### RAW RECORDS
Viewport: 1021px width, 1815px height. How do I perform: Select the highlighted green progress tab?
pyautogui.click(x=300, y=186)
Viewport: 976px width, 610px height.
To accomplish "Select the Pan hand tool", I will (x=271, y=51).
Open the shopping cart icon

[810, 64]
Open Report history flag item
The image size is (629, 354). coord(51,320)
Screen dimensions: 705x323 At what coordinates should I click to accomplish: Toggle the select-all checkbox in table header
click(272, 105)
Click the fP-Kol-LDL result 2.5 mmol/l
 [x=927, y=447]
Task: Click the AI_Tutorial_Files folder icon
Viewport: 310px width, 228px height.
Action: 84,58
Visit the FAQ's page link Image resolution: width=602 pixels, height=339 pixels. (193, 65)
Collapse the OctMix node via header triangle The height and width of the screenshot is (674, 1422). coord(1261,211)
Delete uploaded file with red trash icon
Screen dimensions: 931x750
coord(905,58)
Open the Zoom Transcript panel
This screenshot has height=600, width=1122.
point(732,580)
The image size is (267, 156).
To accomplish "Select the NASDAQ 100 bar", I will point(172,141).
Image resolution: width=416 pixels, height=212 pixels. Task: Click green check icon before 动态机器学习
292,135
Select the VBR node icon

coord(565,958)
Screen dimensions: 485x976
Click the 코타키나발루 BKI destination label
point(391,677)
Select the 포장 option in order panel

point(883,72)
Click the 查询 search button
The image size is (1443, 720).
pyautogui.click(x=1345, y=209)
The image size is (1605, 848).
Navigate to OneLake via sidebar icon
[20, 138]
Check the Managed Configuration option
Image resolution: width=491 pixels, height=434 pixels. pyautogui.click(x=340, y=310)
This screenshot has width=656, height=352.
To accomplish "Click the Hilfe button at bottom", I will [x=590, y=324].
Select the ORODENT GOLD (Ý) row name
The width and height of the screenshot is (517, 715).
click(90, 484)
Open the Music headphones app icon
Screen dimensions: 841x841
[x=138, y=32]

### AIM
Please copy the material above verbatim, covering the stretch from its first line through the line that contains "point(732,580)".

### TASK RESPONSE
Viewport: 1021px width, 1815px height. How do I perform: Select the highlighted green progress tab?
pyautogui.click(x=300, y=186)
Viewport: 976px width, 610px height.
To accomplish "Select the Pan hand tool", I will (x=271, y=51).
Open the shopping cart icon

[810, 64]
Open Report history flag item
The image size is (629, 354). coord(51,320)
Screen dimensions: 705x323 At what coordinates should I click to accomplish: Toggle the select-all checkbox in table header
click(272, 105)
Click the fP-Kol-LDL result 2.5 mmol/l
 [x=927, y=447]
Task: Click the AI_Tutorial_Files folder icon
Viewport: 310px width, 228px height.
Action: 84,58
Visit the FAQ's page link Image resolution: width=602 pixels, height=339 pixels. (193, 65)
Collapse the OctMix node via header triangle The height and width of the screenshot is (674, 1422). coord(1261,211)
Delete uploaded file with red trash icon
Screen dimensions: 931x750
coord(905,58)
Open the Zoom Transcript panel
This screenshot has height=600, width=1122.
point(732,580)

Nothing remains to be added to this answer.